The Master of Arts Program
Most students in the MA program elect to do the MA by thesis. This program normally requires about five terms (twenty months) to complete. Typically, students devote their first two terms to work in graduate seminars. Of the twelve credit hours of required graduate courses, 3ch will consist of Hist 6925, the Department's compulsory graduate seminar on historiographical theory and method, and another 3ch in Hist 6007 (Thesis Reading Course) which will require writing a paper on the literature relevant to their Thesis. During the first term students are expected to decide on a thesis topic and select a thesis supervisor (the departmental Director of Graduate Studies provides advice and assistance).
Traditionally the Department's MA theses have been substantial pieces of research based on extensive work in primary sources (roughly 100 pages of text, excluding notes and bibliography). Our MA program by thesis differs from a number of other Canadian MA programs in that it probably takes somewhat longer to complete and offers financial support to students for a significantly longer period. Students on assistantship are eligible for up to five terms of support. Many consider the Thesis program to be excellent preparation for the PhD.
Guidelines for writing the thesis (PDF File)
Guidelines for writing the thesis proposal (PDF File)

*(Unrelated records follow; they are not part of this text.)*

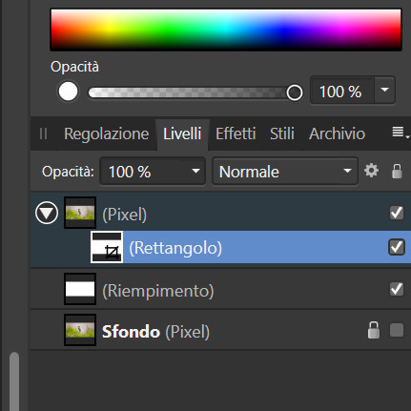Click the panel collapse grip icon
This screenshot has width=411, height=411.
44,134
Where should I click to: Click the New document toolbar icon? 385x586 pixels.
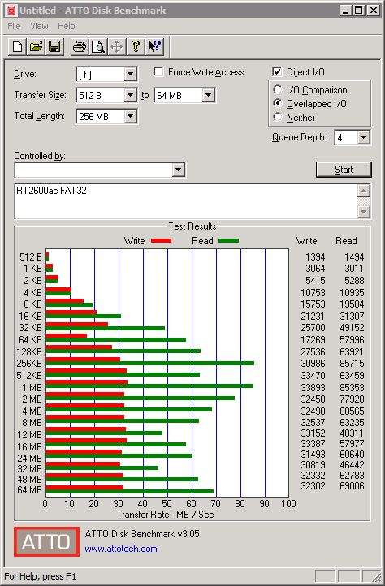tap(17, 47)
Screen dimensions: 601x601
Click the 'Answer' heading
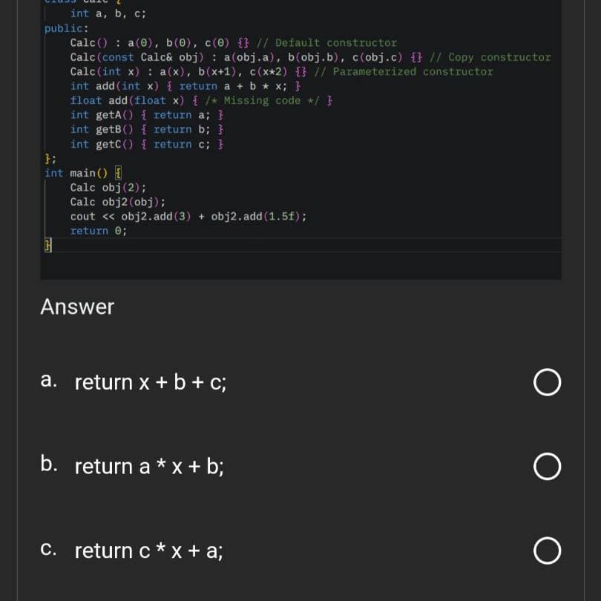(77, 306)
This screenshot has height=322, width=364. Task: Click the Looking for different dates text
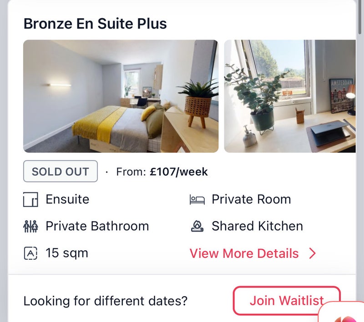(106, 301)
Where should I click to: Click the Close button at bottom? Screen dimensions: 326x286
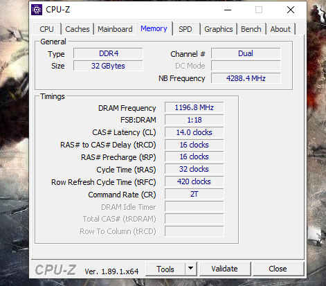point(278,269)
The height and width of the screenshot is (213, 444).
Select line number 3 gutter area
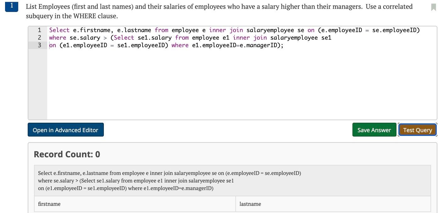click(39, 45)
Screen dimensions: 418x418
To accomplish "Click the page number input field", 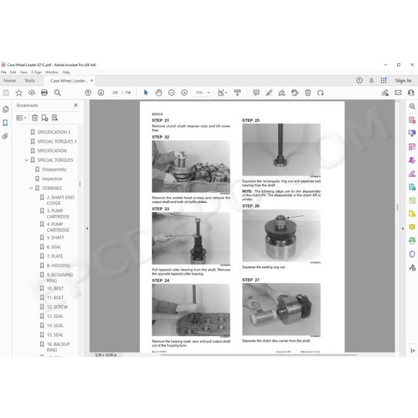I will tap(115, 93).
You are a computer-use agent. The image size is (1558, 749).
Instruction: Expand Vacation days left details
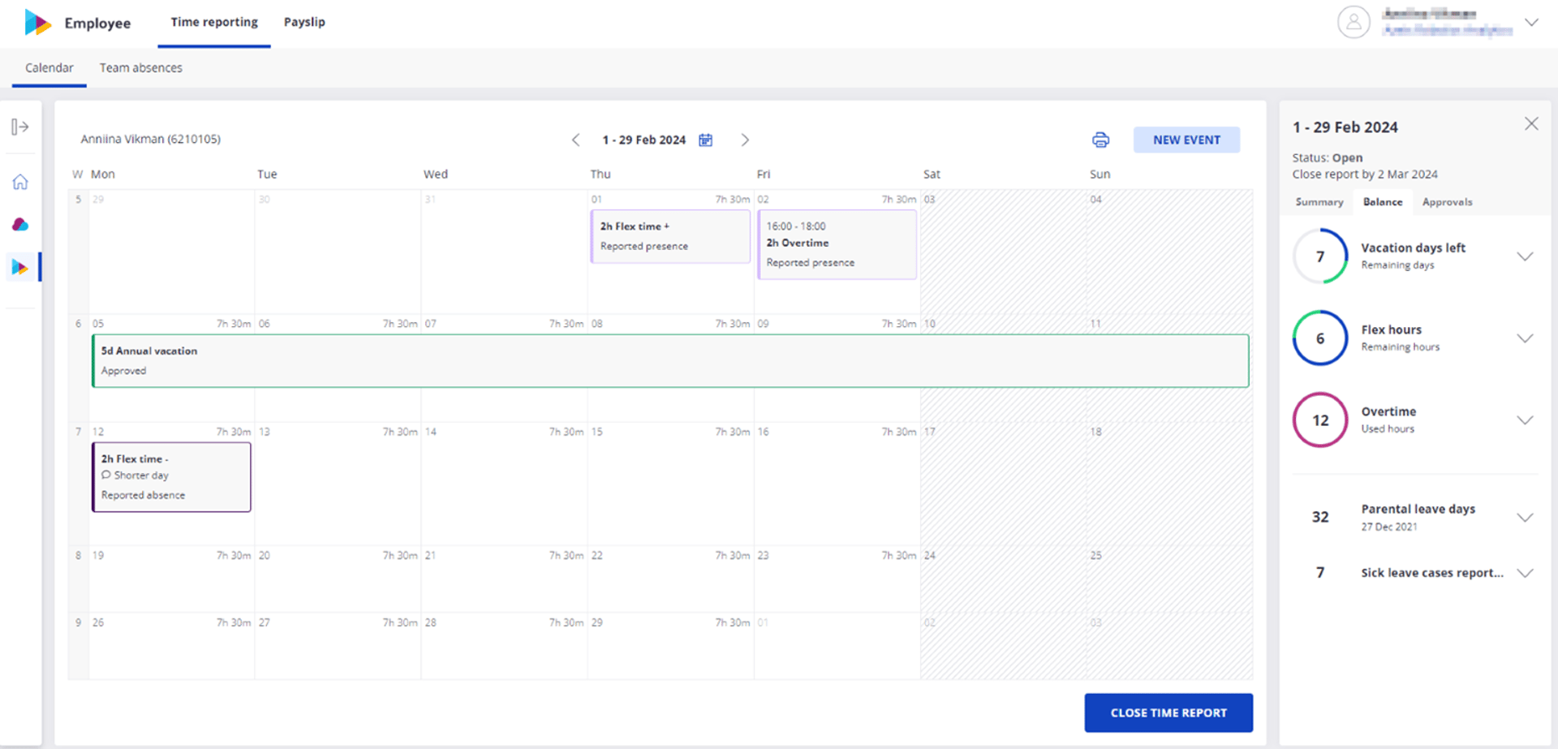point(1525,256)
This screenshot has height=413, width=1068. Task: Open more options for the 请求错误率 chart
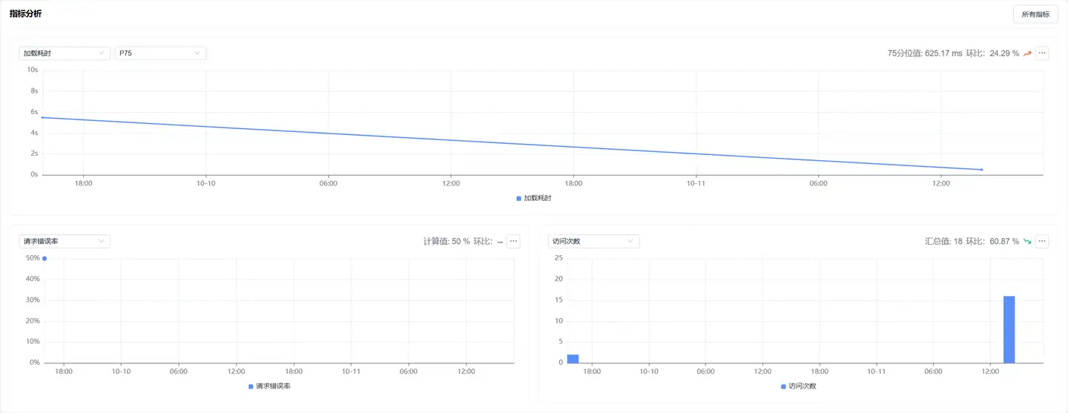click(513, 241)
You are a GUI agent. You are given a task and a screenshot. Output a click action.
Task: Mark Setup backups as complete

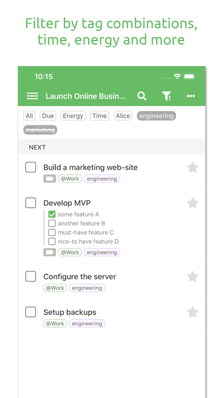(x=31, y=312)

An alternative, and faster, route to the MA degree is the MA by course and report. Students in this program do more extensive course work than students in the Thesis stream (15 ch rather than 12). Courses will include 3 ch in Hist 6925, 9 ch of graduate courses, and 3 ch in Hist 6006 (Report Reading Course). They present a report rather than a thesis. The report can be considered as an extended research essay or a short thesis (40 to 60 pages is acceptable). Although it must involve original research, the topic of a report may be more limited than for a thesis, may address historiographical questions exclusively, and need draw less extensively upon research into primary sources. The topic for the report will usually arise out of one of the graduate courses completed and be supervised by the instructor of the course. Reports are held to the same rigorous intellectual standard as theses, however, and in format and examination the report is treated in much the same way as a thesis. The MA by course and report is a three term (one year) program, so students in this program are eligible for financial support for up to three terms.
All students pursuing the MA degree by Thesis or by Course and Report in the field of Canadian history must show a reading knowledge of French sufficient to allow them to use that language in their historical research and study. There are no formal second language requirements for MA students in other fields.